CSotD: In Dubious Battles
Skip to commentsThis ain’t over yet. As noted before, posting the King James version of the 10 Commandments is not just bringing religion into public schools but specifically bringing in Protestantism, a message to Catholics, Jews and Muslims that their religions are not the official government- approved sects, and to non-church-goers and atheists that their families are missing something important.
It will go up the ladder ultimately to SCOTUS, and I guess we’ll see if having six Catholics out of the nine makes a difference, though that assumes they’ll actually consider it and not just rubber-stamp it in the shadow docket.
If SCOTUS somehow approves it, I expect some teachers to post other religious tracts alongside the required Protestant one. Stand by for a few unjust termination lawsuits.
BTW, a reminder that kids in school are allowed to pray in groups or to form Bible clubs as long as it is their own idea and not sponsored and encouraged by the school.
The case is not a slam-dunk.
Neither is the case of Virginia’s redistricting vote, and Varvel offers a commentary that is in opposition but basically fair, except that while a judge has shut down the move for the moment, it is still under review and far from settled.
Bennett is also fair in his summing up of the GOP response, which ignores the fact that Texas began gerrymandering at Trump’s direction and that countermeasures by California and Virginia were self-defense.

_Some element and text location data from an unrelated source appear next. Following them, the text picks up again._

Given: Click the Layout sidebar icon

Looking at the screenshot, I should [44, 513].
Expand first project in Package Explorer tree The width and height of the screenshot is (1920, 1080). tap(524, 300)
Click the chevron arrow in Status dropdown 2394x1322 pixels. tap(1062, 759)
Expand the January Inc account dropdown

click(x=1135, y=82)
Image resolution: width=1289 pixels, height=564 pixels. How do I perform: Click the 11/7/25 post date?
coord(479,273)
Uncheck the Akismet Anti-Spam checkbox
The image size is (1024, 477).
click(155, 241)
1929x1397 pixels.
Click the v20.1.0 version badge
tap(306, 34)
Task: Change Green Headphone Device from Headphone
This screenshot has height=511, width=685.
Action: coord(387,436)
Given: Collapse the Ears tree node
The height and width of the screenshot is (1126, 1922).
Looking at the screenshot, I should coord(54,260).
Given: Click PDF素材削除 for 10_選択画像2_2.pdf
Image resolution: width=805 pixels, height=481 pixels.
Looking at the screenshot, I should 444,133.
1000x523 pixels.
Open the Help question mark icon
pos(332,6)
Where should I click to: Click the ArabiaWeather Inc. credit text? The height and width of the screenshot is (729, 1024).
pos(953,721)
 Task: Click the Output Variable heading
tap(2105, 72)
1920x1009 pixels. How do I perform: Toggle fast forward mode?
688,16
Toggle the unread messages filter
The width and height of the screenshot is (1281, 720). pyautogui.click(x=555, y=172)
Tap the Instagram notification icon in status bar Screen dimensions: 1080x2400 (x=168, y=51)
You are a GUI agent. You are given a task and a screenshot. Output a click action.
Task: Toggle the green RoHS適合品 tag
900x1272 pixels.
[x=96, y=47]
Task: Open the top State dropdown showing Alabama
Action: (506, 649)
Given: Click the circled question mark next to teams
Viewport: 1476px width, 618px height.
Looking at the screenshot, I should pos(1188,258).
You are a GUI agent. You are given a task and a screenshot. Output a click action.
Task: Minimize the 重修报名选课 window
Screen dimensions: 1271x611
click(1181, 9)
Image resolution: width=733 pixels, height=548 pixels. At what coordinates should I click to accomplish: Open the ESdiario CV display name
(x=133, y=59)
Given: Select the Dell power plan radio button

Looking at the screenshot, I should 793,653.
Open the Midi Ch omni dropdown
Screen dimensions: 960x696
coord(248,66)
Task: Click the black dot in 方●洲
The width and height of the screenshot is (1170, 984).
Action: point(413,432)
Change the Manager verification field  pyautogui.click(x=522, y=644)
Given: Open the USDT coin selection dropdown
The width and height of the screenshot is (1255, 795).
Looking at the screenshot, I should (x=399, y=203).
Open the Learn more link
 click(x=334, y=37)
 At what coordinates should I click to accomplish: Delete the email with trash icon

His assertion that the GOP has been knocked on its keister by the Virginia vote is a bit of overreaching. If Virginia’s redistricting stands, and California’s seems solid, they will basically set the count in the House back to where it was, and if Florida is able to gerrymander in time for the midterms, the GOP should get a gain, assuming that they carry the day in the new presumably loyalist districts.
That, at the moment, is a somewhat shaky assumption. Most projections expect Democrats to gain a majority in the House and give them at least a chance of capturing the Senate.
Meanwhile, Kelley uses the news to launch an attack on Abigail Spanberger, a rising star in the Democratic Party. The issues the judge has raised are technical and somewhat complex, but complexity rarely comes into wide distribution in partisan politics, and Kelley reduces things to a claim of dishonesty backed with ridicule.
It’s not often that Jones becomes the voice of moderation, but despite his ongoing ridicule of Trump and Miller, he gets the basic facts correct: The Virginia vote is a response, not an initiative, and one that the government hopes to squelch before it can affect the midterms.
And it’s only fair to point out that rushing to judgment is not purely a conservative tactic. Wexler has contributed one of a flood of cartoons about Kash Patel that seem more like drunk jokes than discussions of the Atlantic story and his lawsuit.
Patel is an irresistible target. While Pam Bondi infuriated the opposition by her attitude, Patel is more like Krisi Noem, drawing abuse on himself by obnoxious and questionable personal behavior. Noem flew around with her great good friend and advisor, while Patel was requisitioning government jets to go visit his GF.
Whether you can behave like that and keep your job may be secondary to the effect it has in drawing abuse from opposition commentators.
Still, the issue is not so much whether he is a drunkard but rather whether the Atlantic story was well-grounded, and it certainly appears to be, nor does the magazine intend to bend the knee and go down without a fight.
Whether he is habitually drunk or not, his lawsuit seems performatory and futile, perhaps aimed at protecting his job with a gesture to an audience of one. But he should hope to have it dismissed early, because the discovery process would do far more damage than the magazine article did.
And speaking of foolish performative actions, Wuerker notes the bizarre nature of tomorrow’s White House Concubines Association dinner, at which the guest of honor will be someone who has, as he notes, sued a number of media outlets, and has attacked the press from his first campaign. (Note: The NYTimes is a long-time no-show.)
Margaret Sullivan has an excellent take on the event, which she will not be attending, and it’s a point in her favor that she looked down on the schmoozefest well before this year’s compromised edition, in which there is no comedian because it might offend Dear Leader.
As if having Bari Weiss next to Pete Hegseth at the CBS table weren’t offensive enough.
Reporters have to get to know sources if they want to ever ask them questions they don’t want to answer. Certainly, in my reporting days, I went to a lot of events in which I schmoozed and mingled with sources.
Sometimes it genuinely was a reporting assignment, but more often it was a chance to casually hear gossip that could later be turned into a story.
People at the Chamber’s Friday wine gatherings knew I was a reporter and that nothing was ever off the record, but we all understood how the game was played, and if I wanted to do a story, I’d let them know I planned to contact them later, by which point I’d already know a fair amount.
Incidentally, going to Chamber and Realtor gatherings didn’t provide as many tips as I got from the muddy-boot guys at the Home Builders Association dinners, who knew who had a shovel in the ground and who was just blowing hot air.
And there’s nothing but hot air at the WHCA dinner. It’s not only ethically dubious to attend, and, in this year’s case, moreso, but it’s an event that publicizes the too-cozy relations that spring up in the Beltway greenhouse while real news is happening, and being gathered, out in the real world.